Silva Jorge M, Pinho Eduardo, Matos Sérgio, Pratas Diogo
Institute of Electronics and Informatics Engineering of Aveiro, University of Aveiro, 3810-193 Aveiro, Portugal.
Department of Electronics, Telecommunications and Informatics, University of Aveiro, 3810-193 Aveiro, Portugal.
Entropy (Basel). 2020 Jan 16;22(1):105. doi: 10.3390/e22010105.
Sources that generate symbolic sequences with algorithmic nature may differ in statistical complexity because they create structures that follow algorithmic schemes, rather than generating symbols from a probabilistic function assuming independence. In the case of Turing machines, this means that machines with the same algorithmic complexity can create tapes with different statistical complexity. In this paper, we use a compression-based approach to measure global and local statistical complexity of specific Turing machine tapes with the same number of states and alphabet. Both measures are estimated using the best-order Markov model. For the global measure, we use the Normalized Compression (NC), while, for the local measures, we define and use normal and dynamic complexity profiles to quantify and localize lower and higher regions of statistical complexity. We assessed the validity of our methodology on synthetic and real genomic data showing that it is tolerant to increasing rates of editions and block permutations. Regarding the analysis of the tapes, we localize patterns of higher statistical complexity in two regions, for a different number of machine states. We show that these patterns are generated by a decrease of the tape's amplitude, given the setting of small rule cycles. Additionally, we performed a comparison with a measure that uses both algorithmic and statistical approaches (BDM) for analysis of the tapes. Naturally, BDM is efficient given the algorithmic nature of the tapes. However, for a higher number of states, BDM is progressively approximated by our methodology. Finally, we provide a simple algorithm to increase the statistical complexity of a Turing machine tape while retaining the same algorithmic complexity. We supply a publicly available implementation of the algorithm in C++ language under the GPLv3 license. All results can be reproduced in full with scripts provided at the repository.

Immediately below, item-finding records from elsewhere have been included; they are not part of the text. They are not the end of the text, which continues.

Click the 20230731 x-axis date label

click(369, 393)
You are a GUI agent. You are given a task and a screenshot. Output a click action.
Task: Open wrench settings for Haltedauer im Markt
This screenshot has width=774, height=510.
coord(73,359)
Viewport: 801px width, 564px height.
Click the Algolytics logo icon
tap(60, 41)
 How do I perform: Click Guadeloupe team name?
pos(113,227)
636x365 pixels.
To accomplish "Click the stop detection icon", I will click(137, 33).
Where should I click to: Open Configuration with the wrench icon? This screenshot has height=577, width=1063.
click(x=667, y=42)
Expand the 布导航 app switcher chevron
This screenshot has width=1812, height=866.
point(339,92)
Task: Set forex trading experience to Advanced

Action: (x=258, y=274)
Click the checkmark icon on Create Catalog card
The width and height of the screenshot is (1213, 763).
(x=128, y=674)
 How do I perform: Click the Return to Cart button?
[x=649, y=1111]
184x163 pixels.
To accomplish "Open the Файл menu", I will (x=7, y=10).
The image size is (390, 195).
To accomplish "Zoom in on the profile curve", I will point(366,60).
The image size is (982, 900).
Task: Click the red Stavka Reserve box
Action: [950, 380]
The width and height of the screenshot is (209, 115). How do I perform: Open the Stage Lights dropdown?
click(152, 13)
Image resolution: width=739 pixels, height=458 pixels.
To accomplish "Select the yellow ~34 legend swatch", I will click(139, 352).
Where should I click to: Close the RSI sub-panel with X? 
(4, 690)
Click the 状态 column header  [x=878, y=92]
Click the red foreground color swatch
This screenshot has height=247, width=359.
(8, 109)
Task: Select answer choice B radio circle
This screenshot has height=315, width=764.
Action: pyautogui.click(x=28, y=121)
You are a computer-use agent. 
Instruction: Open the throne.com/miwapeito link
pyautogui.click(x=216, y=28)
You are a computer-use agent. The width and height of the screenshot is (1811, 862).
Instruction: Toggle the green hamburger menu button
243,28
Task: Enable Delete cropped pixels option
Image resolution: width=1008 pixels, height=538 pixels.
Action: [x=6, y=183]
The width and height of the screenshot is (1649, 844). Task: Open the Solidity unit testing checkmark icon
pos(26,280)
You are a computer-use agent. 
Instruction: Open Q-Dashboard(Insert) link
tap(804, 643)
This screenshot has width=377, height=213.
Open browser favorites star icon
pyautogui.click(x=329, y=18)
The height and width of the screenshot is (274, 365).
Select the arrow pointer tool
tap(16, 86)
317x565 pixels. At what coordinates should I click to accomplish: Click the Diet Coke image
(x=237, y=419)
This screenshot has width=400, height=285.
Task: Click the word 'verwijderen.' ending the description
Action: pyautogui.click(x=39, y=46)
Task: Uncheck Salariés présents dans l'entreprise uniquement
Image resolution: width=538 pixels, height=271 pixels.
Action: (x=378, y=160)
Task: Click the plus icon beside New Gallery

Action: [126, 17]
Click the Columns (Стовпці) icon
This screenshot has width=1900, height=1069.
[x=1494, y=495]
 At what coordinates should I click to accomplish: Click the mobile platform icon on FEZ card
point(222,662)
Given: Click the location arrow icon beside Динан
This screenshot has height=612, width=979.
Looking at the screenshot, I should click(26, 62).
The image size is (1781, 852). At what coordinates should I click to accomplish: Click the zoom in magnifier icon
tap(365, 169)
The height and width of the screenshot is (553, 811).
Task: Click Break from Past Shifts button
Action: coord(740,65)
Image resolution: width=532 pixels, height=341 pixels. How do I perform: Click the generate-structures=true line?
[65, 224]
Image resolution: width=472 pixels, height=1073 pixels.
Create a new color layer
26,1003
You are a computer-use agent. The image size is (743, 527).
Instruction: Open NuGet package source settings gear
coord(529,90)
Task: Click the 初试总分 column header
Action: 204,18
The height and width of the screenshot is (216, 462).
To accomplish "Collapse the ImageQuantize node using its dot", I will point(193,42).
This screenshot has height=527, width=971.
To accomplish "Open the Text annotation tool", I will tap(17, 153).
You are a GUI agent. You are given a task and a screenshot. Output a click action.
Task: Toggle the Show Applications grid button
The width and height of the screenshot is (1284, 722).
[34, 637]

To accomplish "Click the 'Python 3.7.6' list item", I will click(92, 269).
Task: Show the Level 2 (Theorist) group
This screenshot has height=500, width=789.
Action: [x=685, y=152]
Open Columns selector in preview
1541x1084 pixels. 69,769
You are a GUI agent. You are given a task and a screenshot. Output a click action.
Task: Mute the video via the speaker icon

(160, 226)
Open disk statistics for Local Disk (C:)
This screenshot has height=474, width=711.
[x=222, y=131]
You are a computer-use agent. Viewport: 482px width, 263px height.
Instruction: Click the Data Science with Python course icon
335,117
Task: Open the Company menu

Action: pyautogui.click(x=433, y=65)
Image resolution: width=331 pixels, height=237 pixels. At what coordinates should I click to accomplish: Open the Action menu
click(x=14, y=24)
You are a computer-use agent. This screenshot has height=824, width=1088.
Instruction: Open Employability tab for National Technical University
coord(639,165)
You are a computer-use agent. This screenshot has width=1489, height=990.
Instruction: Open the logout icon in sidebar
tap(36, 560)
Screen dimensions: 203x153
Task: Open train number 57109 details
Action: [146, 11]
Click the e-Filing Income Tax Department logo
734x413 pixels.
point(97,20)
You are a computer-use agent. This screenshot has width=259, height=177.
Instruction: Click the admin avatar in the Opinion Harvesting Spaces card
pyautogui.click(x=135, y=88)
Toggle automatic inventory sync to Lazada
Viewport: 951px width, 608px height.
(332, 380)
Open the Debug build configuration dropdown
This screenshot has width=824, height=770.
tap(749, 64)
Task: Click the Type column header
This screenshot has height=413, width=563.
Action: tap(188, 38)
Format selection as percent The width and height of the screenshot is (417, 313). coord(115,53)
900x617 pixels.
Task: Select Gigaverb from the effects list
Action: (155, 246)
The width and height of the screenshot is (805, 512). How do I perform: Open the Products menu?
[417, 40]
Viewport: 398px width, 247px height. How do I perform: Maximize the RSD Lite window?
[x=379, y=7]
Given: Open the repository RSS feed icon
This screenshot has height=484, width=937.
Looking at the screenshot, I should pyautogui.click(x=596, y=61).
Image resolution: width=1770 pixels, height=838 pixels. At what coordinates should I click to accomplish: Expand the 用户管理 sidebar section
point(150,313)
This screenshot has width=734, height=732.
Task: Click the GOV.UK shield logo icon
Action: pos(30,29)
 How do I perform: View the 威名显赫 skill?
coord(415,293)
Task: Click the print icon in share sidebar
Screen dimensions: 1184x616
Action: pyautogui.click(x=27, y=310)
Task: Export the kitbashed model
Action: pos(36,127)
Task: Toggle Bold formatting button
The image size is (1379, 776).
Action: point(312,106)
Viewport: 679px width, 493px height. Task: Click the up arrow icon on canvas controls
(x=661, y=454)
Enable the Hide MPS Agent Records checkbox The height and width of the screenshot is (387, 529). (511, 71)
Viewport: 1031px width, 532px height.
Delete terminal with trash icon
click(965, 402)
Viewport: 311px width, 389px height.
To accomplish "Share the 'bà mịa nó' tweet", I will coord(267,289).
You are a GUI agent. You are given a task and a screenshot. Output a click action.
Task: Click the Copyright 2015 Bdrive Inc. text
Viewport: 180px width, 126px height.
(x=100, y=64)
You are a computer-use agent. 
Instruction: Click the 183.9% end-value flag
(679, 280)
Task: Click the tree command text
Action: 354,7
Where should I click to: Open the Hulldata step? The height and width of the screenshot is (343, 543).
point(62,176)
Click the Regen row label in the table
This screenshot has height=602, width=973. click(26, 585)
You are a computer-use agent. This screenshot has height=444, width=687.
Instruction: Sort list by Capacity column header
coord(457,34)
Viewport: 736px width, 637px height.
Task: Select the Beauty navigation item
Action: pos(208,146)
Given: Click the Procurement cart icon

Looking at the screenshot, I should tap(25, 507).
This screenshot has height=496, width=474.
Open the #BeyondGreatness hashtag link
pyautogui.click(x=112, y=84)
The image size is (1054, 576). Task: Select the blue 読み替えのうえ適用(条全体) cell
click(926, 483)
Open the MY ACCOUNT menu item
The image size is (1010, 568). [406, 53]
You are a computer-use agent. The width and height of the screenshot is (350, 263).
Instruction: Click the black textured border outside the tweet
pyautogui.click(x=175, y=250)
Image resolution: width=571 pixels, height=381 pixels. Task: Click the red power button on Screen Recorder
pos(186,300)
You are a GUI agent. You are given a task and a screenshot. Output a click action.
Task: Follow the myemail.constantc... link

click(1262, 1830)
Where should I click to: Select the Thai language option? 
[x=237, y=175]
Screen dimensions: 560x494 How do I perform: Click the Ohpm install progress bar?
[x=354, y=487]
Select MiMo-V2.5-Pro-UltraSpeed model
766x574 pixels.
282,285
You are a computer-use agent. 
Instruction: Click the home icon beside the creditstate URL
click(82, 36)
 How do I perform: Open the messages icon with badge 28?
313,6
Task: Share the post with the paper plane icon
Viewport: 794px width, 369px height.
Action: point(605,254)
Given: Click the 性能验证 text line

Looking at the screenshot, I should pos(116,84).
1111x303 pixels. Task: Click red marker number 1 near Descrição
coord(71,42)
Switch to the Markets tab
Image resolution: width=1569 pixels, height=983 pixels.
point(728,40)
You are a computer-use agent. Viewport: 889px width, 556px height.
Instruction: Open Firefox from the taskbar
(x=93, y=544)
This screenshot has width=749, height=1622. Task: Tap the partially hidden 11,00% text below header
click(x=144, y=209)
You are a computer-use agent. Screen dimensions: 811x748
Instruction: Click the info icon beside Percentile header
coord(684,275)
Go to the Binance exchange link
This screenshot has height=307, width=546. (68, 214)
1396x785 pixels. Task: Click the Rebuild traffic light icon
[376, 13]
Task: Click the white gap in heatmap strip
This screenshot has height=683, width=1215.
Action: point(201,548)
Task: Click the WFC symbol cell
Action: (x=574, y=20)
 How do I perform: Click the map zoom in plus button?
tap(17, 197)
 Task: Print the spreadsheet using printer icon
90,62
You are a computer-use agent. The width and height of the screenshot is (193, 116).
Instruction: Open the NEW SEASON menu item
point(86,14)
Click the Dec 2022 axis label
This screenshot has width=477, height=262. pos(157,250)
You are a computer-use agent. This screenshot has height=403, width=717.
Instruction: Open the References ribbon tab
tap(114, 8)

具有算法性质的符号序列生成源在统计复杂性上可能存在差异,因为它们创建的结构遵循算法方案,而不是从假设独立的概率函数生成符号。对于图灵机而言,这意味着具有相同算法复杂性的机器可以创建具有不同统计复杂性的磁带。在本文中,我们使用基于压缩的方法来测量具有相同状态数和字母表的特定图灵机磁带的全局和局部统计复杂性。这两种测量方法均使用最佳阶马尔可夫模型进行估计。对于全局测量,我们使用归一化压缩(NC),而对于局部测量,我们定义并使用正态和动态复杂性轮廓来量化和定位统计复杂性的较低和较高区域。我们在合成和真实基因组数据上评估了我们方法的有效性,结果表明它能容忍不断增加的编辑率和块置换率。关于磁带的分析,对于不同数量的机器状态,我们在两个区域定位了统计复杂性较高的模式。我们表明,在小规则周期设置的情况下,这些模式是由磁带幅度的减小产生的。此外,我们与一种使用算法和统计方法(BDM)对磁带进行分析的测量方法进行了比较。自然地,鉴于磁带的算法性质,BDM是有效的。然而,对于更多的状态,BDM逐渐被我们的方法所逼近。最后,我们提供了一种简单的算法来增加图灵机磁带的统计复杂性,同时保持相同的算法复杂性。我们在GPLv3许可下以C++语言提供了该算法的公开可用实现。所有结果都可以使用存储库中提供的脚本完全重现。